Follow the Fiber: Every yarn has a story and these articles tell that story. The reader gets to follow the fiber on its journey from one place to another. Sometimes the whole story is told, from sheep to final project. Other times it’s just a piece of the whole, a segment of the fiber’s journey. The author focuses in on the aspects that spoke and touched him or her. It could be about a special piece of fiber saved from a first fiber festival and spun into a sweater for a first grandchild; learning or mastering a technique and turning the yarn into something useful; raising a favorite sheep, shearing it, and letting the fiber twist into the yarn you knew it could be. We want you tell us the story, spin us a yarn. They usually run about 1200 words.

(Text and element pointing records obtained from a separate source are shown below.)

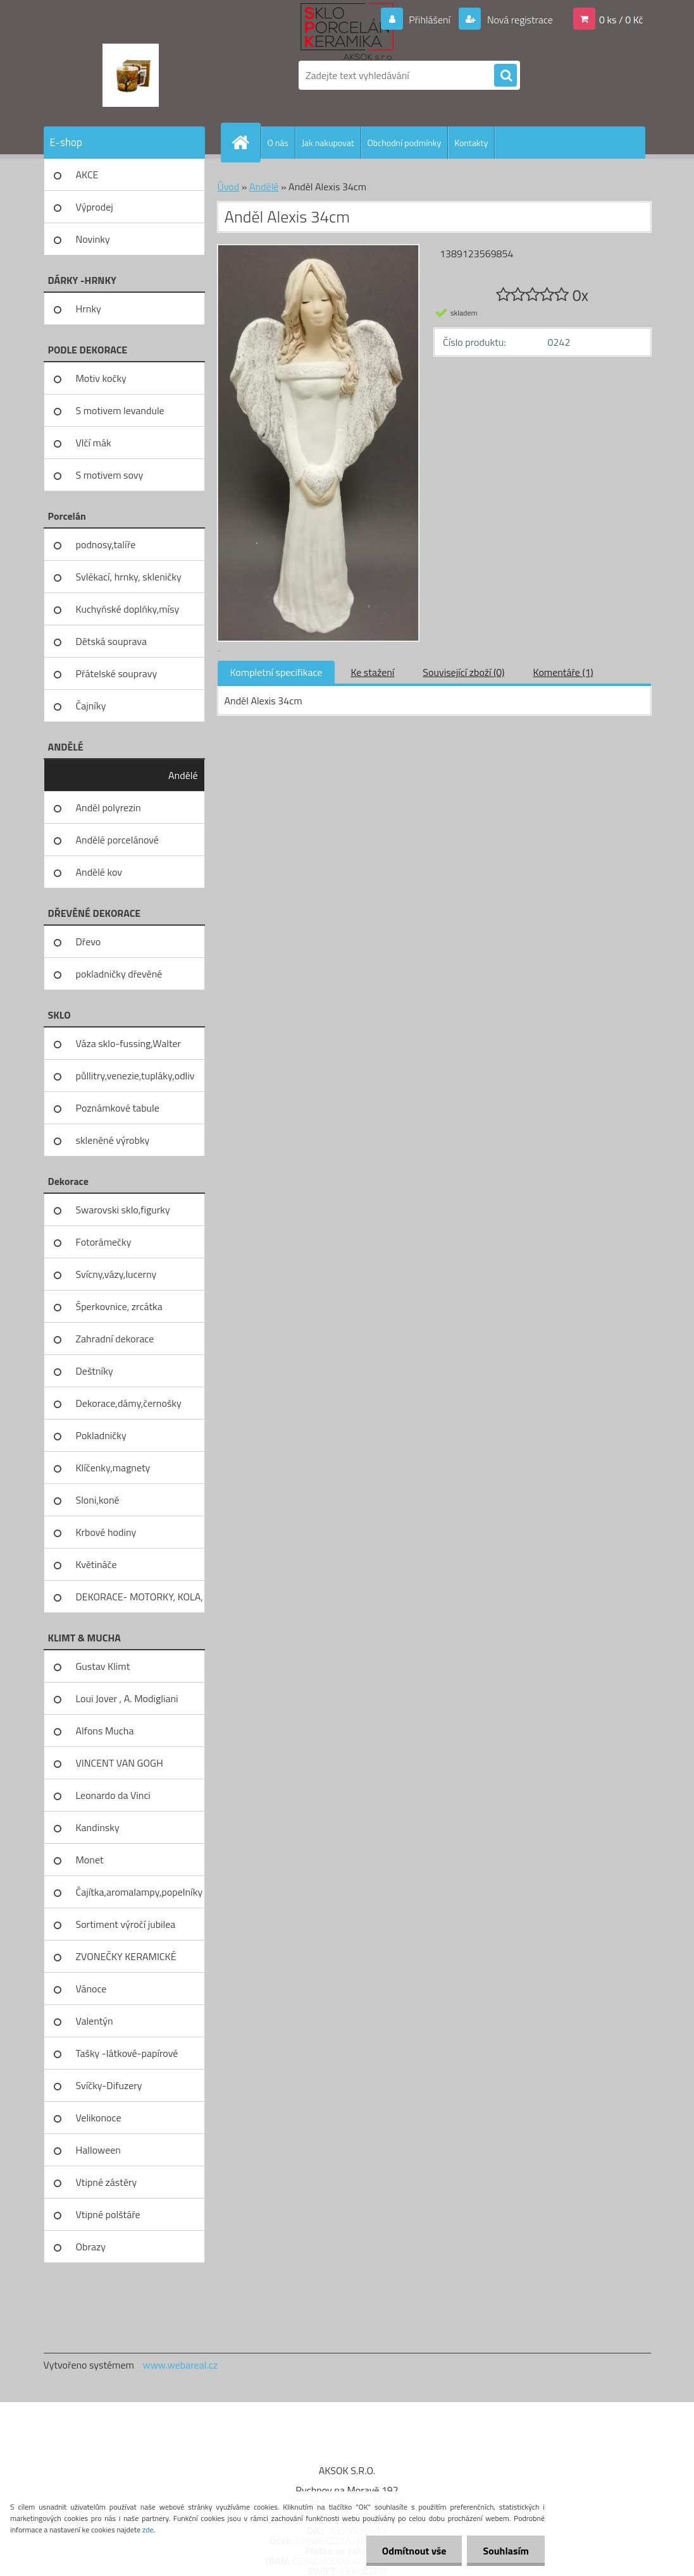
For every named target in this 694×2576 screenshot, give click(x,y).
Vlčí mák (93, 442)
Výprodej (94, 206)
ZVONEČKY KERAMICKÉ (126, 1956)
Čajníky (91, 705)
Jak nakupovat (328, 142)
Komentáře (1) (563, 672)
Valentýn (94, 2020)
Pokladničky (101, 1435)
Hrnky (88, 308)
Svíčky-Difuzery (109, 2085)
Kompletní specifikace (276, 672)
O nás (278, 142)
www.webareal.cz (180, 2364)
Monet (90, 1859)
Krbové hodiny (106, 1532)
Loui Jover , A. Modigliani (127, 1698)
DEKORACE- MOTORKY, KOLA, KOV (139, 1601)
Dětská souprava (111, 641)
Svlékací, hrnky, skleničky (129, 576)
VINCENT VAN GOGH (119, 1762)
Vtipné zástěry (106, 2182)
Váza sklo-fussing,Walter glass (129, 1048)
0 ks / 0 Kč (621, 19)
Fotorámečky (104, 1241)
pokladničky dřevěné (119, 973)
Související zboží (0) (463, 672)
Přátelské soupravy (117, 673)
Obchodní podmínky (405, 142)
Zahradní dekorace (115, 1338)
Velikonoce (98, 2117)
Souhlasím (506, 2550)
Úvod (229, 186)
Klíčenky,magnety (113, 1467)
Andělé (182, 775)
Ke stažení (372, 672)
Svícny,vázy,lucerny (116, 1274)
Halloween (98, 2149)
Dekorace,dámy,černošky (129, 1403)
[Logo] (131, 75)
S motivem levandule (120, 410)
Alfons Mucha (105, 1730)
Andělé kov (99, 872)
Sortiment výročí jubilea (126, 1924)
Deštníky (94, 1370)
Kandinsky (98, 1827)
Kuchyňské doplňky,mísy (128, 608)
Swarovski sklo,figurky (123, 1209)
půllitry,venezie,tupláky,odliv (135, 1075)
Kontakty (471, 142)
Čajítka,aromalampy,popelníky (139, 1891)
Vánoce (91, 1988)
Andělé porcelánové (117, 839)
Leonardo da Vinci (113, 1795)
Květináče (96, 1564)
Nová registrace (519, 19)
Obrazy (91, 2246)
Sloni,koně (98, 1499)
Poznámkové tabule (117, 1107)
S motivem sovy (110, 474)
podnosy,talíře (106, 544)
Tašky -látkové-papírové (127, 2053)
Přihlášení (430, 19)
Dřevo (88, 941)
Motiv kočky (101, 378)
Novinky (93, 239)
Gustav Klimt (103, 1666)
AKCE (87, 174)
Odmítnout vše (414, 2550)
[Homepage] (246, 142)
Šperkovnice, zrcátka (119, 1306)
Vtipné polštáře (108, 2214)
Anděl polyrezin (108, 807)
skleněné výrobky (113, 1140)
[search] (505, 76)
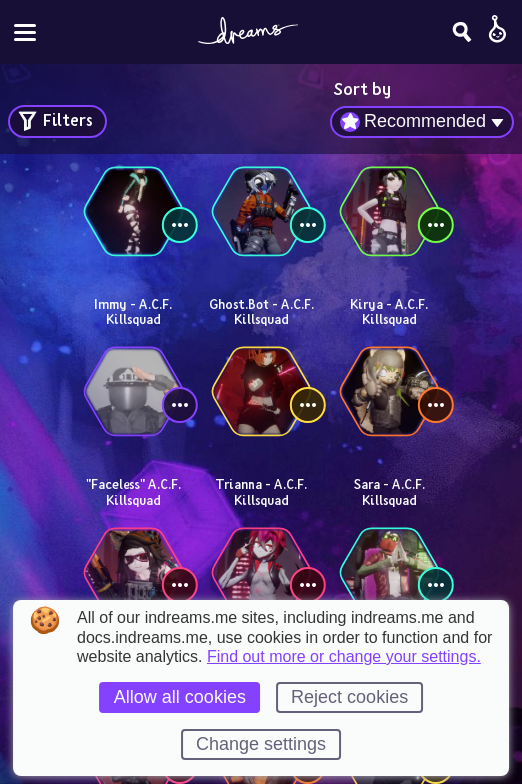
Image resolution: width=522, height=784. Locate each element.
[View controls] (180, 225)
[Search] (462, 32)
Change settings (261, 744)
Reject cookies (349, 697)
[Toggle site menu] (25, 32)
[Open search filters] (57, 121)
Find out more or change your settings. (344, 657)
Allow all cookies (180, 697)
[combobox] (422, 122)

Behind the Curtain: These articles pull back the curtain and expose the guts of a thing. It could feature how an indie dyer supports her family dyeing in mason jars, how a spindle maker carves and inlays, how an organizer puts together a fiber festival, or how a wheel maker comes up with a new design. These articles are not ads but interesting reads about how things get done in our community because it’s often interesting and almost always harder than it looks. They usually run about 1200 words.

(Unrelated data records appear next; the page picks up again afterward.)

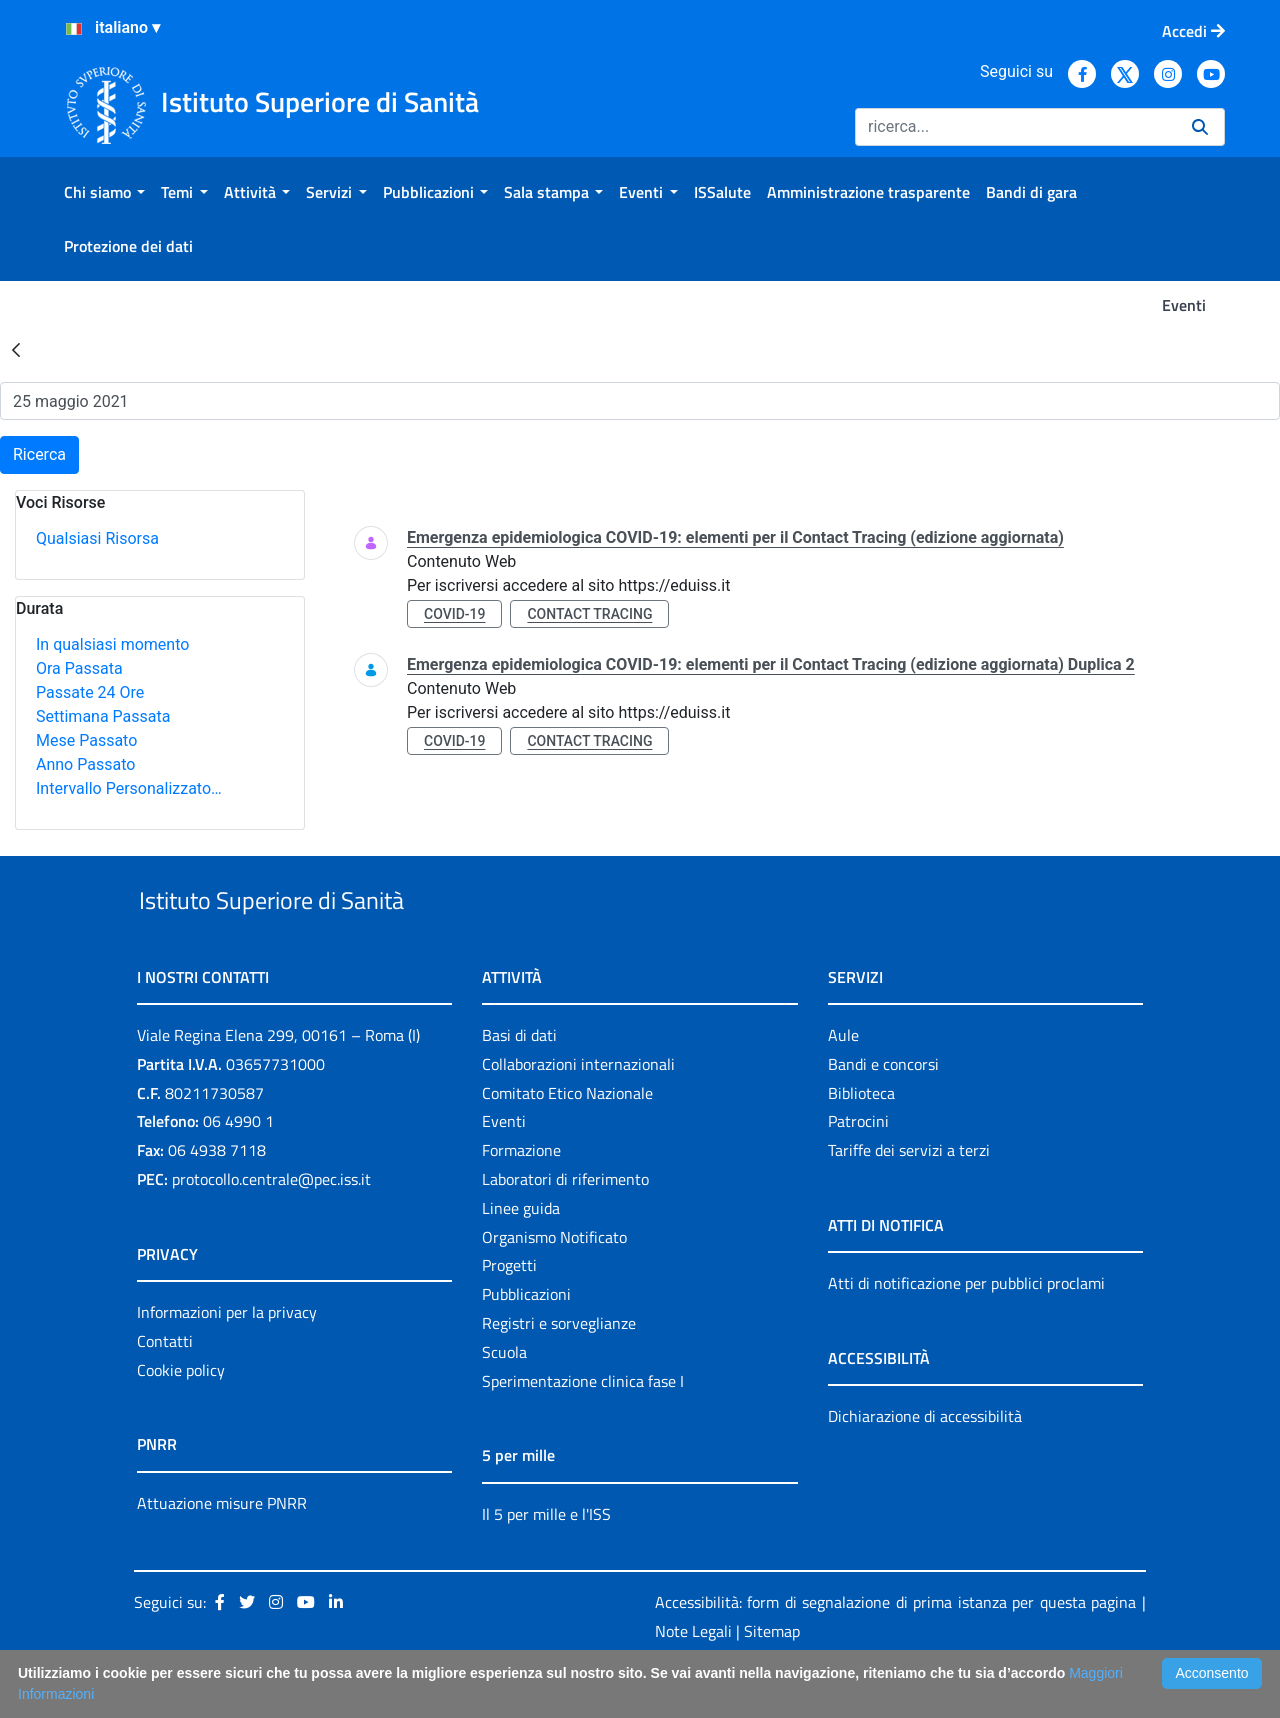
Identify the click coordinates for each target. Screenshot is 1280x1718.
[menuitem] (104, 192)
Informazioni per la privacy (227, 1358)
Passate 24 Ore (90, 692)
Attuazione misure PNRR (222, 1549)
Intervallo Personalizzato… (129, 788)
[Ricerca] (1015, 127)
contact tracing (589, 614)
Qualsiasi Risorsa (97, 538)
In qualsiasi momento (112, 644)
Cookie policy (181, 1416)
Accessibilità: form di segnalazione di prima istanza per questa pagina (895, 1649)
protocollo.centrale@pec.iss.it (271, 1225)
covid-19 (454, 614)
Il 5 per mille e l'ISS (546, 1560)
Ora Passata (79, 668)
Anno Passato (85, 764)
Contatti (165, 1387)
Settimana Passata (103, 716)
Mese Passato (86, 740)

Hot Button: One of these in each issue. We take an issue (related to the theme) that is often debated and ask 3 experienced spinners to weigh in on it. Their responses sometimes draw the same conclusions but just as often they conflict. Our hope is that spinners will find themselves in one of the responses and realize there’s not just one way to spin.

Stealth Review: Three spinners of different experience levels review the same spinning-related product. We keep it anonymous so that the review can speak honestly without worry. Calls for stealth reviewers go out on the blog and facebook. Each reviewer gets 400 words and a questionnaire.

Fiber Study: These meaty articles can anchor an issue with their length and density. They should be informative and interesting but you don’t need to be an expert to write one! Sure, you may have to do some research but the fun part is the spinning. We don’t want you to tell us, we want you to show us. Spinners are happy to learn with other spinners so take us along on your experimental spins. Take the fiber and prepare it a couple of different ways; then spin each preparation woolen and worsted, throw in a semi-woolen and semi-worsted if you want; then swatch your sample yarns and report on the results. They range in length from 1600 to 2400 words.

Extras: These articles are everything else that doesn’t fit in the above category. They should still relate to the issue’s theme but they don’t need to fit into any of the above. There are a lot of these each issue and their length and depth vary drastically.